The green-eyed monster is a nasty beast, but one that can be kept in check with a little awareness, writes Grace Yu
Have you ever discovered yourself transforming into the green-eyed monster? No, not the Hulk, but rather the monster that is jealousy. It’s not a pretty sight. That mirror on the wall would never say you’re the most beautiful of all, that’s for sure.
Jealousy often hurts us literally as our hearts seem to burn with envy, but did you know that the pain felt during those moments in our lives is not psychological? In 2006, a Japanese research team discovered that the area of our brain that processes physical pain also processes mental pain. Thus, jealousy can sometimes feel like a punch in the stomach because of our brain and how it processes information.
After those moments of hurt and anger, there’s always that desire to take action and take revenge, drop everything and ruin the other person’s life, and we mean everything; recent findings have proven that jealousy tends to make us forget about what is important.
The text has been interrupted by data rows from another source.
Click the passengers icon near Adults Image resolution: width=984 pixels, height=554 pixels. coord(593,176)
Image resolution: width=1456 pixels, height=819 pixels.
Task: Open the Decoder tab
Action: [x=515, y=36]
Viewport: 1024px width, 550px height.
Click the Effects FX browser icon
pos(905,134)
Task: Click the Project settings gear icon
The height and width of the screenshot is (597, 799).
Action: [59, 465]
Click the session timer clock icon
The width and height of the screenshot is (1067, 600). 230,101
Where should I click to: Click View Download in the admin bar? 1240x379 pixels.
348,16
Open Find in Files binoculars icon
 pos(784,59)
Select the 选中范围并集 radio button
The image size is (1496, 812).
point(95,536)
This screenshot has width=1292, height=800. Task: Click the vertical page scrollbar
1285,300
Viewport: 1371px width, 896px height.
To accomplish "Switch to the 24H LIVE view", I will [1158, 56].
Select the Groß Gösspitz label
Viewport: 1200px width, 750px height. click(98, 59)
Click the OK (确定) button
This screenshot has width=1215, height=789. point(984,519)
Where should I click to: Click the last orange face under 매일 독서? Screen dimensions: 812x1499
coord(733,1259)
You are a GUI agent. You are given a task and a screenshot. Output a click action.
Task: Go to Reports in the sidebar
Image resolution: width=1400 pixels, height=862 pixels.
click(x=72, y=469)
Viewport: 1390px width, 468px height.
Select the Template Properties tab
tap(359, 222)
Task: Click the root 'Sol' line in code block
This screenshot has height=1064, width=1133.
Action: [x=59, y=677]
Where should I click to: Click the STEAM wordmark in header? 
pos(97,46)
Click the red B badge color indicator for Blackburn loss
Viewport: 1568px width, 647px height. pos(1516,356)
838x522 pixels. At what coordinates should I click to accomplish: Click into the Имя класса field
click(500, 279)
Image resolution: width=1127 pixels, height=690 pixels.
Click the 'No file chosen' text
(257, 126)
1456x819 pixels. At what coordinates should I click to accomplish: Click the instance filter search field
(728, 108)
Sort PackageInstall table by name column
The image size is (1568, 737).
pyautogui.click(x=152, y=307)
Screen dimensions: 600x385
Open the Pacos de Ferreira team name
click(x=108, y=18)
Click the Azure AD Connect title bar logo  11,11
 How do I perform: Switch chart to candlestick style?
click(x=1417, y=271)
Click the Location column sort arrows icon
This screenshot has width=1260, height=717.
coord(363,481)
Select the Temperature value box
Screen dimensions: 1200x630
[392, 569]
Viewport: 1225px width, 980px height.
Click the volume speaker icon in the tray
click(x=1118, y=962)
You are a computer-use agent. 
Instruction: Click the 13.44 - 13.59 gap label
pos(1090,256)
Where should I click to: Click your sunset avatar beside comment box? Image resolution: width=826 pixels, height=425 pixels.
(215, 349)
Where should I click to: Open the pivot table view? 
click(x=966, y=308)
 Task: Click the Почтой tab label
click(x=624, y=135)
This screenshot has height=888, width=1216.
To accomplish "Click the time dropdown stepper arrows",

Two researchers in the University of Delaware conducted a study on heterosexual romantic couples and found that people tend to forget their assigned tasks and focus on their jealousy instead when an event occurred to stimulate jealousy. This may be due to a subject’s body reacting to jealousy in a similar way to how they process stress.
When we are stressed, just as when we are jealous, our heart rate increases, blood pressure goes up, the mind become fixated on solving the problem, and our senses become keener. The problem, according to Dr. Richard Smith, a psychology professor in the University of Kentucky, is, “If you’re an envious person, you have a hard time appreciating a lot of the good things that are out there, because you’re too busy worrying about how they reflect on the self.”
So, if jealousy is so bad for us, then why didn’t we evolve past it? You’d think evolution would do its job, but jealousy does not occur due to our desire to have something we cannot obtain, rather it exposes our fear of losing someone we consider valuable; it is not the same thing as envy. As social beings, we thrive on our relationships with other people and we fear losing that connection.
We fear that the people we find to be vital to our mental and physical survival in this world might leave us high and dry. Thus, we become jealous as method of protecting them and keep them from leaving us. Our actions, then, determine if our jealousy is channeled positively or negatively.
On one side of the spectrum, we could shower the apple of our eye with attention and offer them cookies and candy to prove to them how much better it is for them to stay with us. Or we could kick and scream at them asking ‘How could you do this to me?’ We’re more mature than that I’m sure.
So, as mature grown-ups, how do we let others live their lives how they want? Identifying the reason for your jealousy is a start. Are your feelings due to something that has happened or something you think happened?
If you think something has happened, why you feel this way? This could even be a similar situation to one experienced in the past, giving you a benchmark from which to deal with the jealousy. Feeling insecurity as a result of jealousy generally relates to a history of feeling like you could lose that special someone in your life.
Assessing whether the jealousy being experienced has a history that can be used to contextualise the situation could help you appreciate your feelings and take the reins. After knowing the cause, it becomes easier to recognize when you’re feeling jealous. So, every time the feeling bubbles up, take a break and just let it be. Don’t think about a solution or worry about the future. Think about if the feeling is rooted in anger or fear.
Accepting jealousy as a normal process that all people go through for whatever reason is crucial to eventually making peace with the situation that has warranted such an emotional reaction. This allows you to maintain the situation in the future and build trust between you and the other person, or end it.
If your jealousy is due to your fears, have a calm, honest discussion with the other person. Express your fears to them to see if there is validity in your fears. If not, keep it in mind each time your jealousy arises and decide if you want to continue believing them.
Jealousy can never be overcome by attacking someone else and accusing them of causing you pain and sorrow. Start with you. Question your thoughts. Isn’t this what college is for, to teach us to question everything, even ourselves?
Then, remember the Hulk. Bruce Banner eventually learned to keep his anger in check, thus keeping the green monster in check. We should take after Dr. Banner and learn control our feelings of jealousy. Only then can we save the world as we wish, without destroying it.